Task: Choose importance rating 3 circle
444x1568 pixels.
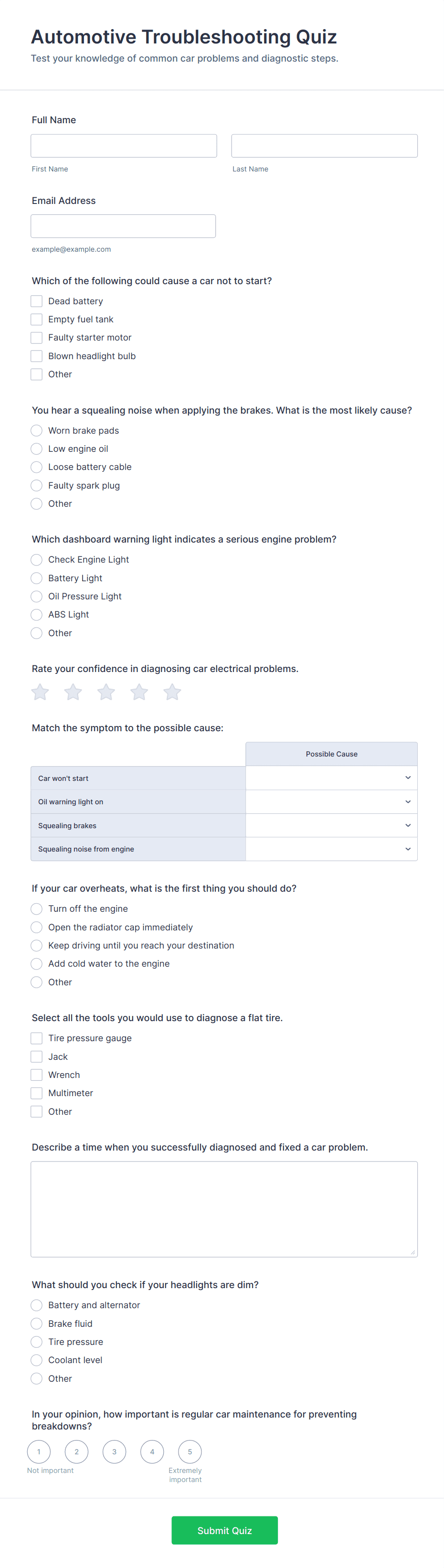Action: coord(115,1452)
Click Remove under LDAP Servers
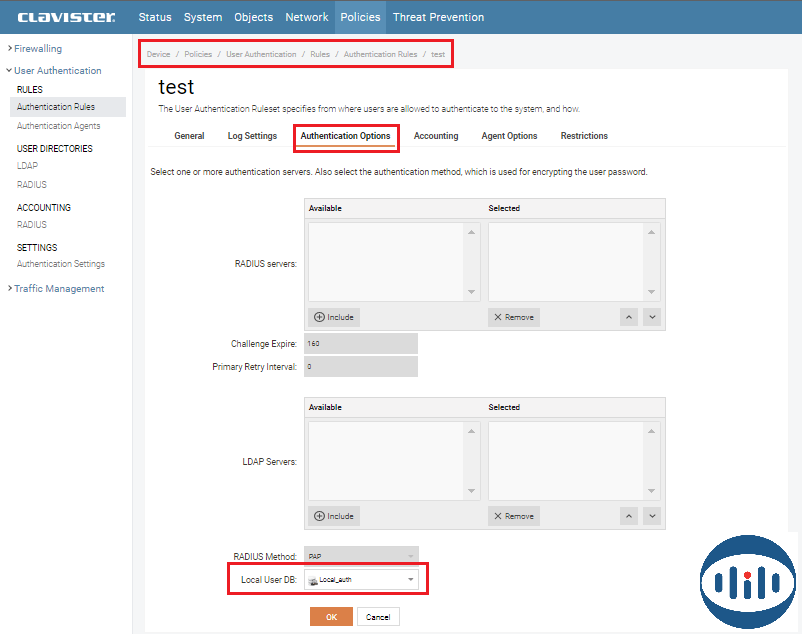 513,516
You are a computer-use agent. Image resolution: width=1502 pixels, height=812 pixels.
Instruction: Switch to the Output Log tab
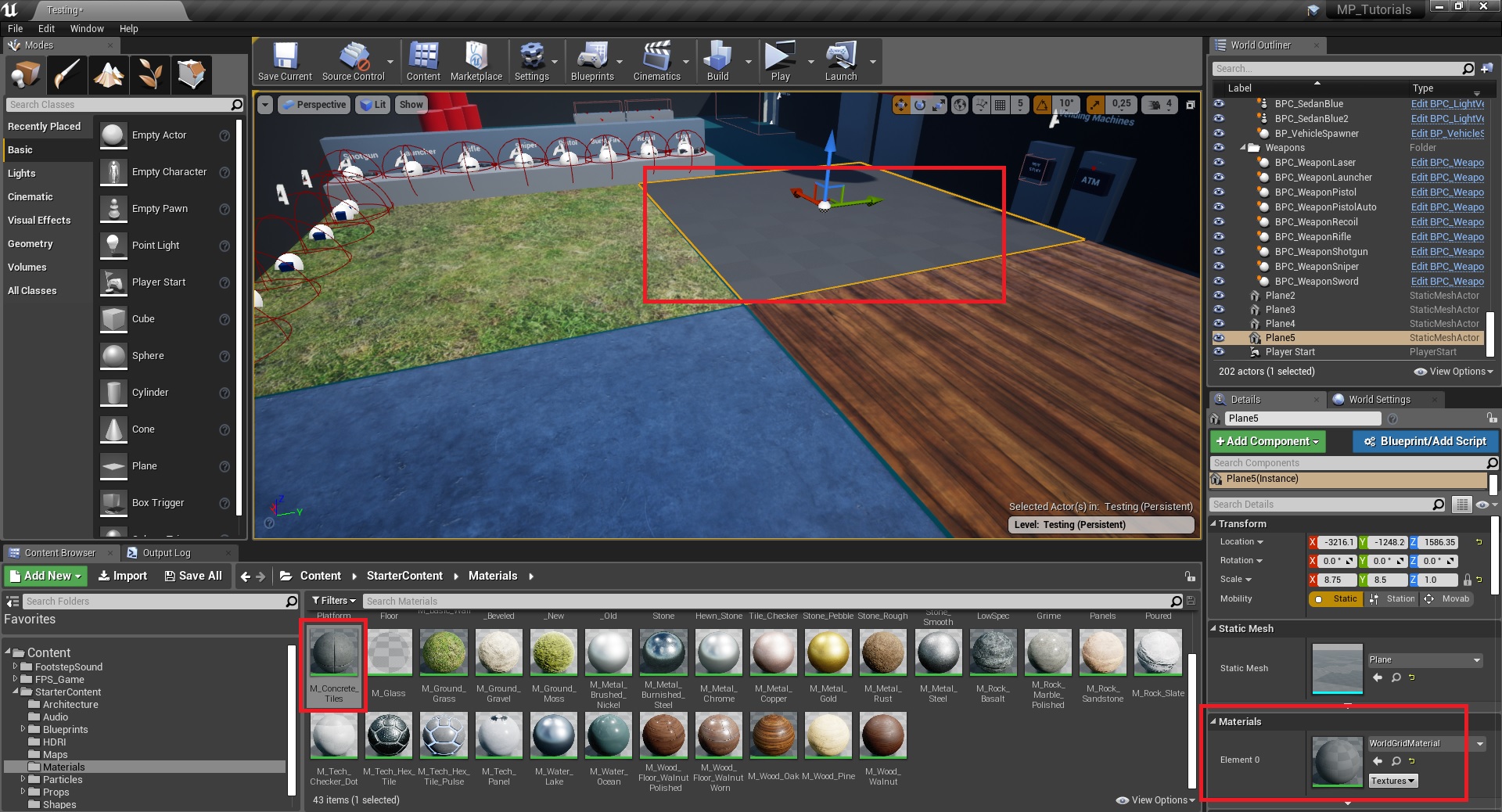tap(166, 553)
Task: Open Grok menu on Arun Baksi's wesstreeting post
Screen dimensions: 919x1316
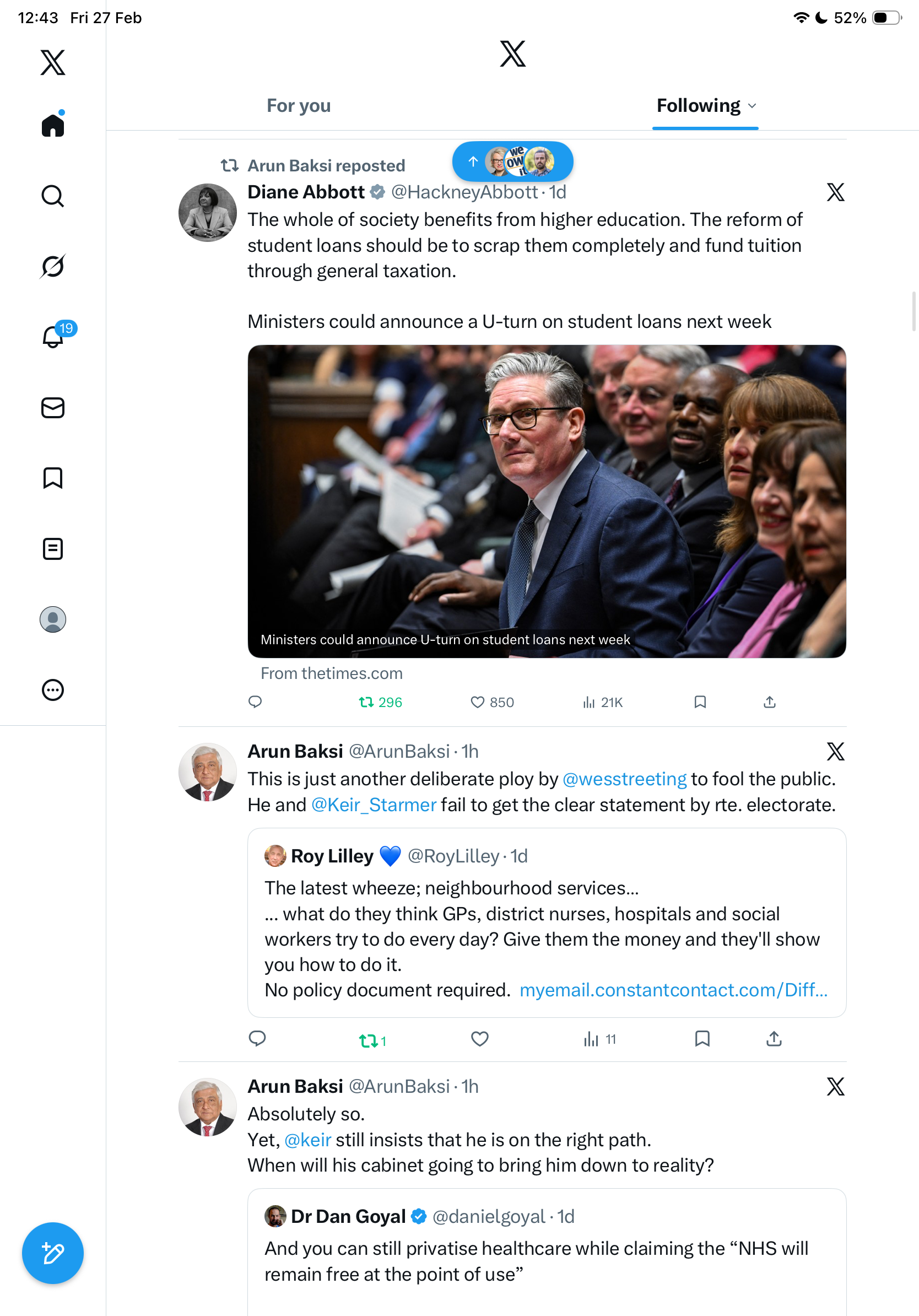Action: click(x=835, y=752)
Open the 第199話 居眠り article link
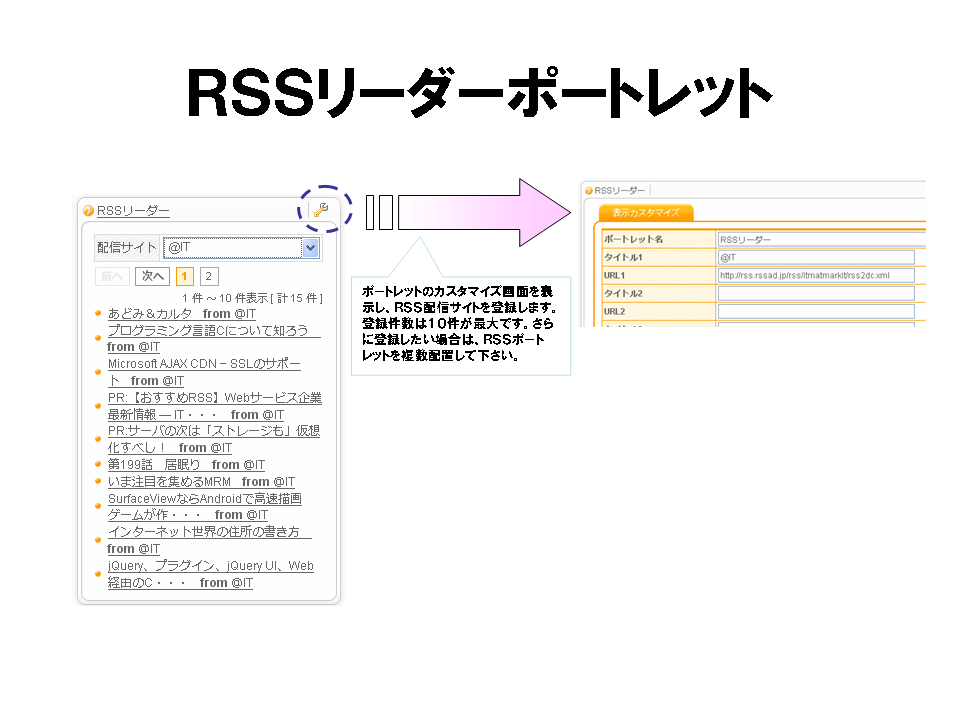Screen dimensions: 960x720 pyautogui.click(x=154, y=465)
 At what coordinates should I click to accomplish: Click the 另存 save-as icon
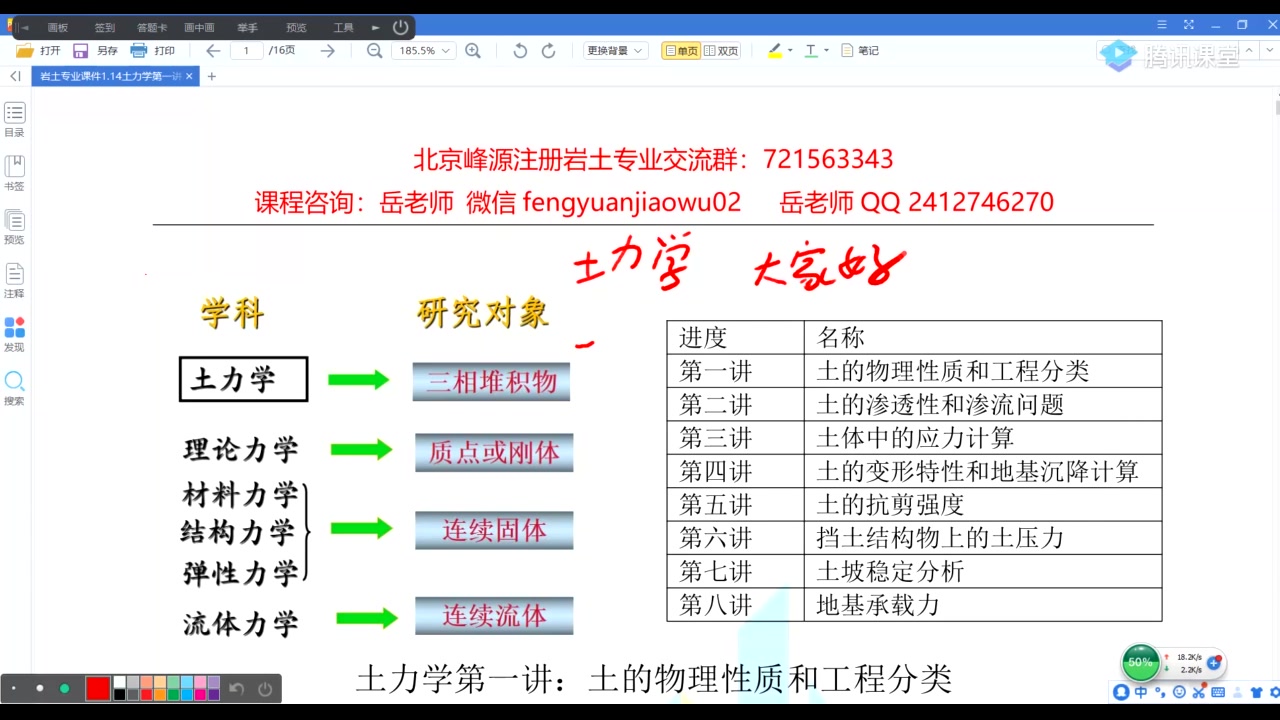click(96, 50)
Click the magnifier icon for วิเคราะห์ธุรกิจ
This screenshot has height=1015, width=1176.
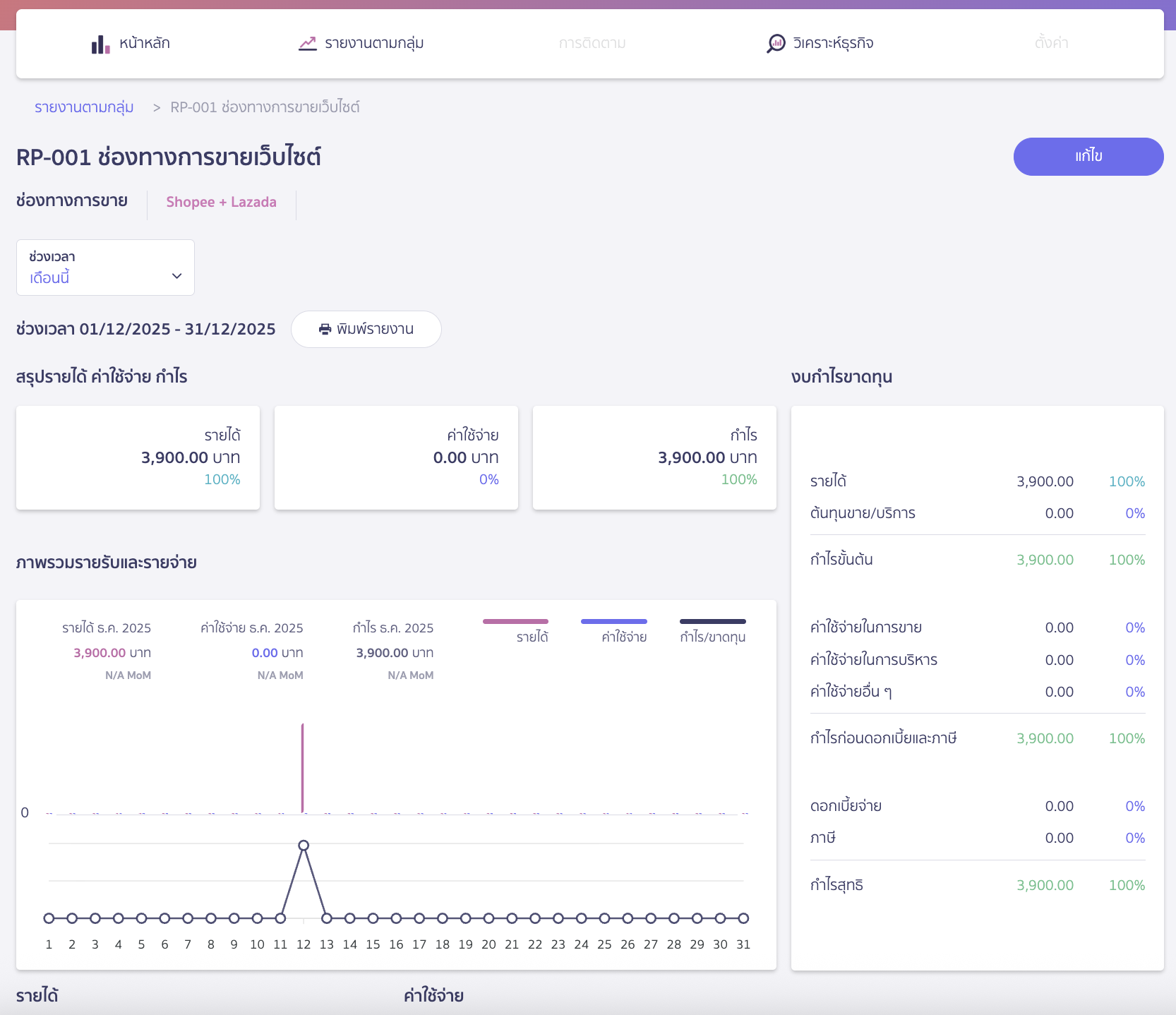click(x=776, y=44)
- - -
Select the lines from the entries that include the word "Task".

Task: Choose importance rating 3 circle
Task: Open Grok menu on Arun Baksi's wesstreeting post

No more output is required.